[START Data in this exercise]

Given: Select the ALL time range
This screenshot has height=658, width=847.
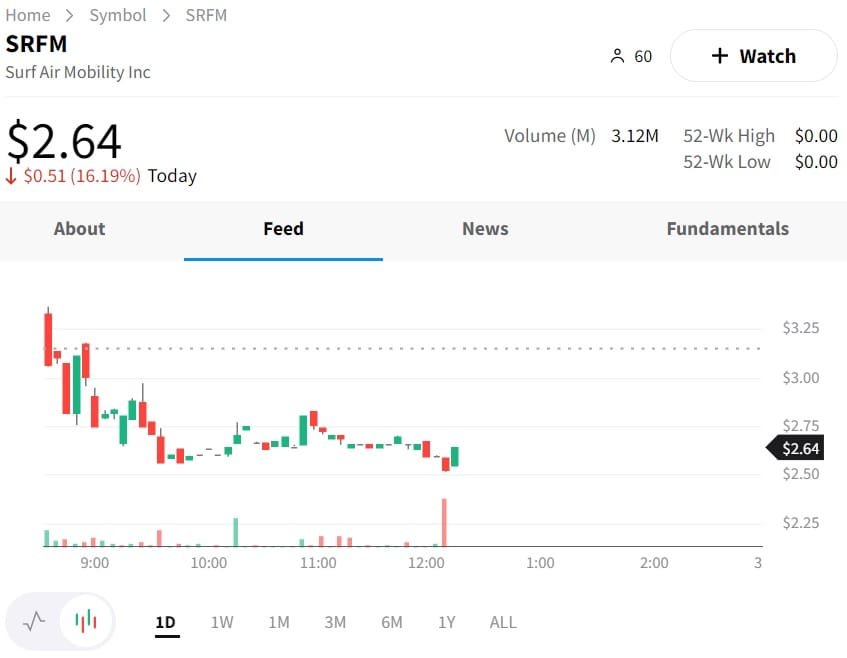Looking at the screenshot, I should coord(503,622).
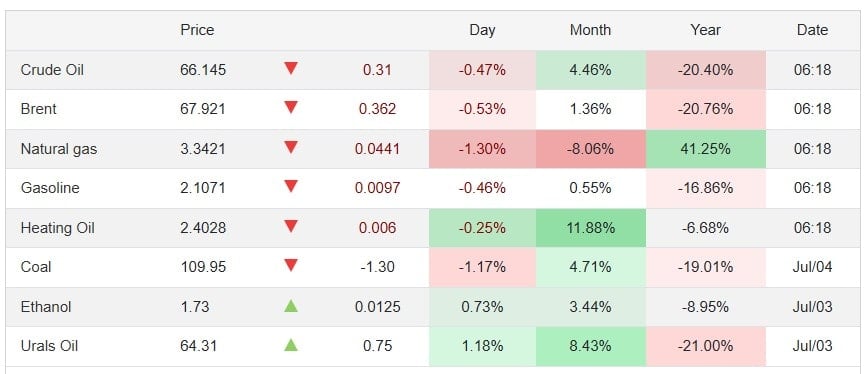This screenshot has width=866, height=374.
Task: Sort table by Price column header
Action: [x=197, y=30]
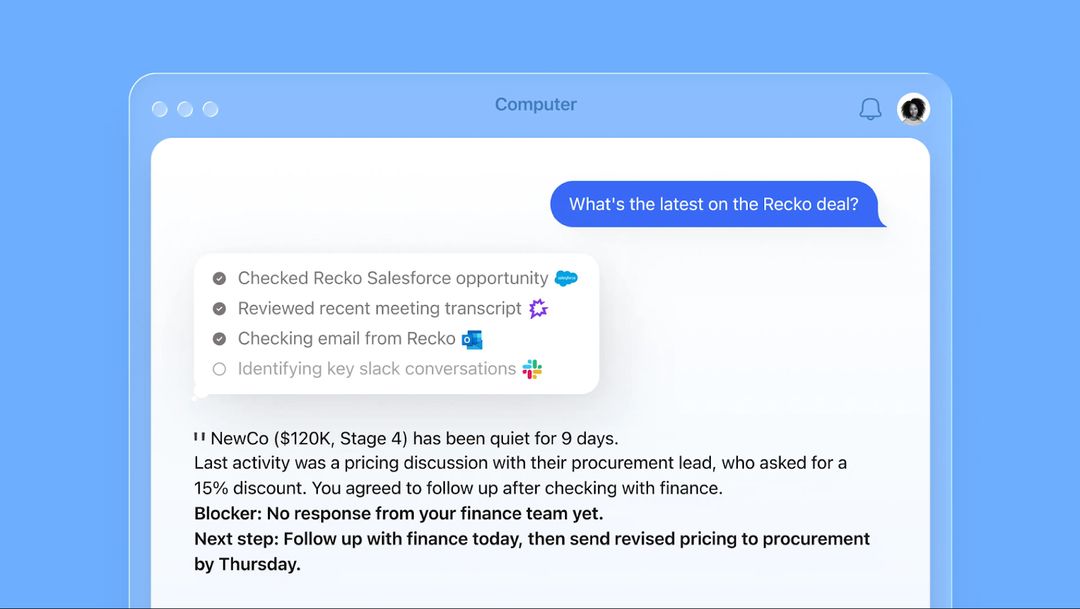Select the empty circle for Identifying slack conversations

click(219, 369)
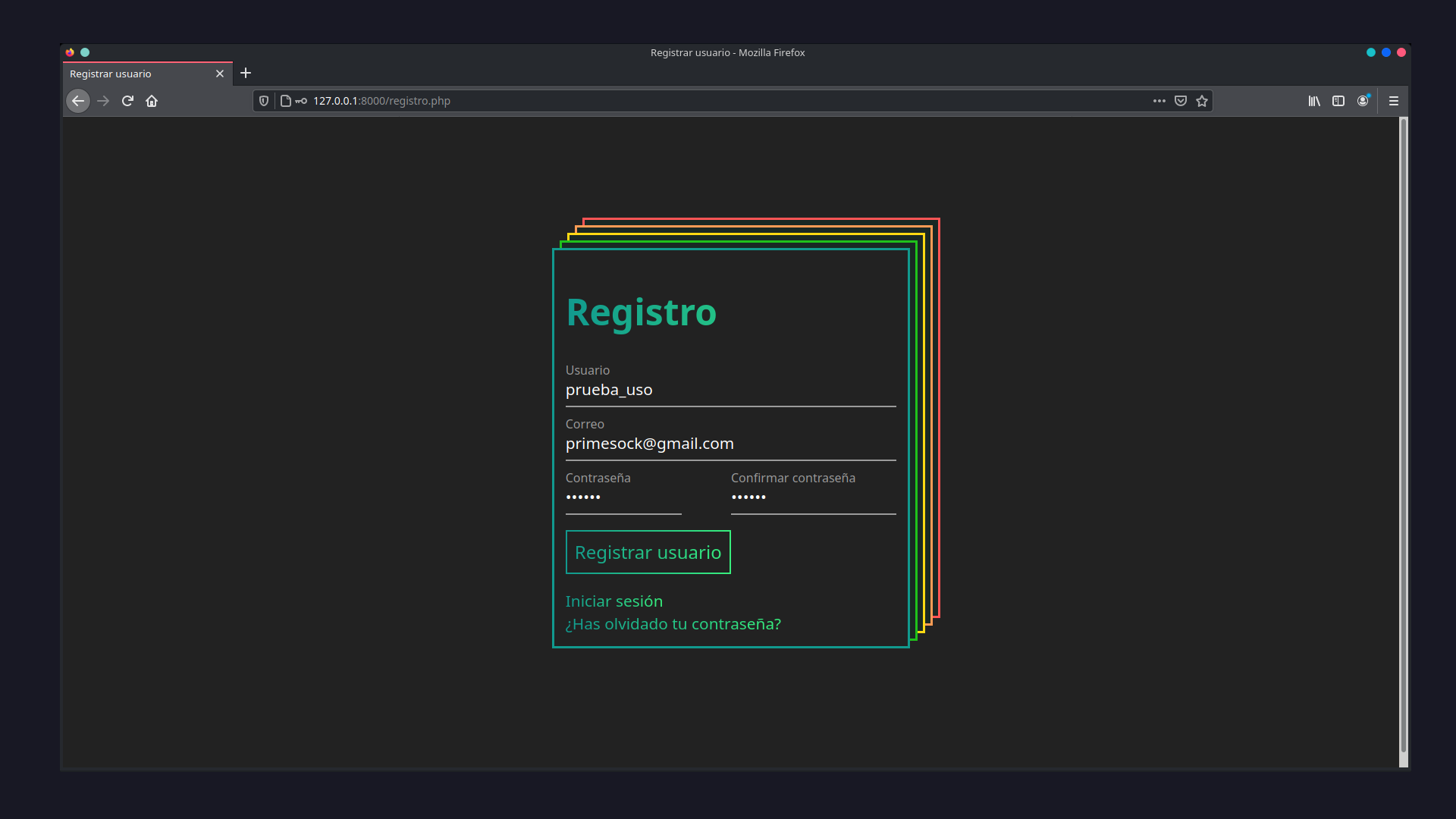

[END Data in this exercise]

_Task brief:_
Copy the material above word for word, leaving out the pictures.

_Exercise answer:_
Given: Select the ALL time range
This screenshot has height=658, width=847.
Looking at the screenshot, I should coord(503,622).
This screenshot has width=866, height=374.
Task: Sort table by Price column header
Action: [x=197, y=30]
Select the empty circle for Identifying slack conversations

click(219, 369)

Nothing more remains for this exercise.